(Records from a data source)
- - -

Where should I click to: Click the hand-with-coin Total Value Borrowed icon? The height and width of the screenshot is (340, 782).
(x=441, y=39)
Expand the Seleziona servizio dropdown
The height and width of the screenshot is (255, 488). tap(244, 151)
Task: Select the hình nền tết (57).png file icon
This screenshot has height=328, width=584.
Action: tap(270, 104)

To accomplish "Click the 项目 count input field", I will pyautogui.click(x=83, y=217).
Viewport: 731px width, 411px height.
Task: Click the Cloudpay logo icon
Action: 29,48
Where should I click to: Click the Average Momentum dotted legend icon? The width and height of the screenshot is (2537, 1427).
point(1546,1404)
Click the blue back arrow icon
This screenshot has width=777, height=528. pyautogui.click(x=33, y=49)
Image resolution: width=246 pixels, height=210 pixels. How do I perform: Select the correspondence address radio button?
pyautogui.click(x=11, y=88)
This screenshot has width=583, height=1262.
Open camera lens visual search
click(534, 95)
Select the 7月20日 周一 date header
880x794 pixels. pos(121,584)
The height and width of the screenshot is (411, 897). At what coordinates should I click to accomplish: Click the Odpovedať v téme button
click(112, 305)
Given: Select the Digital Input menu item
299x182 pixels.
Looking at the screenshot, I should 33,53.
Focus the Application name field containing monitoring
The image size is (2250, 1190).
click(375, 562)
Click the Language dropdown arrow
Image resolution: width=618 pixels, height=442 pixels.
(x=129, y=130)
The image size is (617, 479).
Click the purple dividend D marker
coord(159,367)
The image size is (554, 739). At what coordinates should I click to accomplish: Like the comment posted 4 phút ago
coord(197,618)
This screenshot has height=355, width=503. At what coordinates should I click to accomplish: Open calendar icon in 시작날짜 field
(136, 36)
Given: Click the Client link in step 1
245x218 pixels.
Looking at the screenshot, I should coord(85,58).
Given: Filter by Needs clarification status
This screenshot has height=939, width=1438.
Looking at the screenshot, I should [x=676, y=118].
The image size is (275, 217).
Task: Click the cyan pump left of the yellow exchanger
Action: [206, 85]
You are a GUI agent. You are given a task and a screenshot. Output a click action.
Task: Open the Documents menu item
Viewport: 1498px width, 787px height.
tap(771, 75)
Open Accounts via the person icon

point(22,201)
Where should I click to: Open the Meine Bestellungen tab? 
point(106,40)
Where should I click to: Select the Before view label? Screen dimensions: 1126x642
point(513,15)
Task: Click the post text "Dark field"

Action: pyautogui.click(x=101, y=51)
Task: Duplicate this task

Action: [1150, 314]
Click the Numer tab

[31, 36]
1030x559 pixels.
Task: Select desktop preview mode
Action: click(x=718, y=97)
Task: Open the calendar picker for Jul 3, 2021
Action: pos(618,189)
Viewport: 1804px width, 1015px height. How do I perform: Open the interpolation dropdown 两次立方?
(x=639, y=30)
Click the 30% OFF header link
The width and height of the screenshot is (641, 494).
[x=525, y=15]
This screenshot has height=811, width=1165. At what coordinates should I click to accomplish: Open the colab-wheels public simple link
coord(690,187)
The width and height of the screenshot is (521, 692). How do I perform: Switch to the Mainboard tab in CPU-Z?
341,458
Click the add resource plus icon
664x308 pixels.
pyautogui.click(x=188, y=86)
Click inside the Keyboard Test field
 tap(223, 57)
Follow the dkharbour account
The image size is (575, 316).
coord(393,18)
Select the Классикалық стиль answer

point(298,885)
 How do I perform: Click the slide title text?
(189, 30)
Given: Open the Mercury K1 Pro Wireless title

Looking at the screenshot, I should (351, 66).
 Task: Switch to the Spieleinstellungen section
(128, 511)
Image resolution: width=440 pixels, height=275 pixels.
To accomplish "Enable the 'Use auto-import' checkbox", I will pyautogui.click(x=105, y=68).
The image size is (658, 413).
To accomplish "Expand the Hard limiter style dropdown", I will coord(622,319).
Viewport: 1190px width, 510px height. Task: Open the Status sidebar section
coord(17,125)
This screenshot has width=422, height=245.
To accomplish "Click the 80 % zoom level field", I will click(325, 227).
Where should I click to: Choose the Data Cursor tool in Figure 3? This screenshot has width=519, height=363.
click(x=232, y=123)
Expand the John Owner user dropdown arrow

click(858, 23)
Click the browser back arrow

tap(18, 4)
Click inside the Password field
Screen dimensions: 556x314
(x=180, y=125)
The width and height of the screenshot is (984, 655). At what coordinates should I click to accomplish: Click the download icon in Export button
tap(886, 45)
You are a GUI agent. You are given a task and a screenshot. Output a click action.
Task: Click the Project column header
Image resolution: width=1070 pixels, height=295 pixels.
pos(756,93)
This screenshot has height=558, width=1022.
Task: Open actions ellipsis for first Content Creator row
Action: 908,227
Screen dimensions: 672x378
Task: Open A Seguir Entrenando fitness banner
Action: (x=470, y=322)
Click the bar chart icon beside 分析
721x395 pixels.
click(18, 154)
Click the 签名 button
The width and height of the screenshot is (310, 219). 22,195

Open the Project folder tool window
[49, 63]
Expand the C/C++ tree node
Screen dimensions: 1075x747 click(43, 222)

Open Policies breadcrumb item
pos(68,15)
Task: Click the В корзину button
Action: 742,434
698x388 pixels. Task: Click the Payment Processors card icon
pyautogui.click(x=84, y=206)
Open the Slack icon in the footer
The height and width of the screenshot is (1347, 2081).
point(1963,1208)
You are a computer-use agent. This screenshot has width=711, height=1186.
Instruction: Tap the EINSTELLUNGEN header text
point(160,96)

- - -

### WHAT THE TASK ASKS
Reproduce every line of the listing, swapping "Where should I click to" for "Which point should I click to" and leaving everything else unchanged.

### OUTPUT OF THE TASK
Which point should I click to: Click the hand-with-coin Total Value Borrowed icon? The height and width of the screenshot is (340, 782).
(x=441, y=39)
Expand the Seleziona servizio dropdown
The height and width of the screenshot is (255, 488). tap(244, 151)
Task: Select the hình nền tết (57).png file icon
This screenshot has height=328, width=584.
Action: tap(270, 104)

To accomplish "Click the 项目 count input field", I will pyautogui.click(x=83, y=217).
Viewport: 731px width, 411px height.
Task: Click the Cloudpay logo icon
Action: 29,48
Which point should I click to: Click the Average Momentum dotted legend icon? The width and height of the screenshot is (2537, 1427).
point(1546,1404)
Click the blue back arrow icon
This screenshot has width=777, height=528. pyautogui.click(x=33, y=49)
Image resolution: width=246 pixels, height=210 pixels. How do I perform: Select the correspondence address radio button?
pyautogui.click(x=11, y=88)
This screenshot has width=583, height=1262.
Open camera lens visual search
click(534, 95)
Select the 7月20日 周一 date header
880x794 pixels. pos(121,584)
The height and width of the screenshot is (411, 897). At what coordinates should I click to accomplish: Click the Odpovedať v téme button
click(112, 305)
Given: Select the Digital Input menu item
299x182 pixels.
Looking at the screenshot, I should 33,53.
Focus the Application name field containing monitoring
The image size is (2250, 1190).
click(375, 562)
Click the Language dropdown arrow
Image resolution: width=618 pixels, height=442 pixels.
(x=129, y=130)
The image size is (617, 479).
Click the purple dividend D marker
coord(159,367)
The image size is (554, 739). At what coordinates should I click to accomplish: Like the comment posted 4 phút ago
coord(197,618)
This screenshot has height=355, width=503. At what coordinates should I click to accomplish: Open calendar icon in 시작날짜 field
(136, 36)
Given: Click the Client link in step 1
245x218 pixels.
Looking at the screenshot, I should coord(85,58).
Given: Filter by Needs clarification status
This screenshot has height=939, width=1438.
Looking at the screenshot, I should [x=676, y=118].
The image size is (275, 217).
Task: Click the cyan pump left of the yellow exchanger
Action: [206, 85]
You are a GUI agent. You are given a task and a screenshot. Output a click action.
Task: Open the Documents menu item
Viewport: 1498px width, 787px height.
tap(771, 75)
Open Accounts via the person icon

point(22,201)
Which point should I click to: Open the Meine Bestellungen tab? 
point(106,40)
Which point should I click to: Select the Before view label? Screen dimensions: 1126x642
point(513,15)
Task: Click the post text "Dark field"

Action: pyautogui.click(x=101, y=51)
Task: Duplicate this task

Action: [1150, 314]
Click the Numer tab

[31, 36]
1030x559 pixels.
Task: Select desktop preview mode
Action: click(x=718, y=97)
Task: Open the calendar picker for Jul 3, 2021
Action: pos(618,189)
Viewport: 1804px width, 1015px height. How do I perform: Open the interpolation dropdown 两次立方?
(x=639, y=30)
Click the 30% OFF header link
The width and height of the screenshot is (641, 494).
[x=525, y=15]
This screenshot has height=811, width=1165. At what coordinates should I click to accomplish: Open the colab-wheels public simple link
coord(690,187)
The width and height of the screenshot is (521, 692). How do I perform: Switch to the Mainboard tab in CPU-Z?
341,458
Click the add resource plus icon
664x308 pixels.
pyautogui.click(x=188, y=86)
Click inside the Keyboard Test field
 tap(223, 57)
Follow the dkharbour account
The image size is (575, 316).
coord(393,18)
Select the Классикалық стиль answer

point(298,885)
 How do I perform: Click the slide title text?
(189, 30)
Given: Open the Mercury K1 Pro Wireless title

Looking at the screenshot, I should (351, 66).
 Task: Switch to the Spieleinstellungen section
(128, 511)
Image resolution: width=440 pixels, height=275 pixels.
To accomplish "Enable the 'Use auto-import' checkbox", I will pyautogui.click(x=105, y=68).
The image size is (658, 413).
To accomplish "Expand the Hard limiter style dropdown", I will coord(622,319).
Viewport: 1190px width, 510px height. Task: Open the Status sidebar section
coord(17,125)
This screenshot has width=422, height=245.
To accomplish "Click the 80 % zoom level field", I will click(325, 227).
Which point should I click to: Choose the Data Cursor tool in Figure 3? This screenshot has width=519, height=363.
click(x=232, y=123)
Expand the John Owner user dropdown arrow

click(858, 23)
Click the browser back arrow

tap(18, 4)
Click inside the Password field
Screen dimensions: 556x314
(x=180, y=125)
The width and height of the screenshot is (984, 655). At what coordinates should I click to accomplish: Click the download icon in Export button
tap(886, 45)
You are a GUI agent. You are given a task and a screenshot. Output a click action.
Task: Click the Project column header
Image resolution: width=1070 pixels, height=295 pixels.
pos(756,93)
This screenshot has height=558, width=1022.
Task: Open actions ellipsis for first Content Creator row
Action: 908,227
Screen dimensions: 672x378
Task: Open A Seguir Entrenando fitness banner
Action: (x=470, y=322)
Click the bar chart icon beside 分析
721x395 pixels.
click(18, 154)
Click the 签名 button
The width and height of the screenshot is (310, 219). 22,195

Open the Project folder tool window
[49, 63]
Expand the C/C++ tree node
Screen dimensions: 1075x747 click(43, 222)

Open Policies breadcrumb item
pos(68,15)
Task: Click the В корзину button
Action: 742,434
698x388 pixels. Task: Click the Payment Processors card icon
pyautogui.click(x=84, y=206)
Open the Slack icon in the footer
The height and width of the screenshot is (1347, 2081).
point(1963,1208)
You are a computer-use agent. This screenshot has width=711, height=1186.
Instruction: Tap the EINSTELLUNGEN header text
point(160,96)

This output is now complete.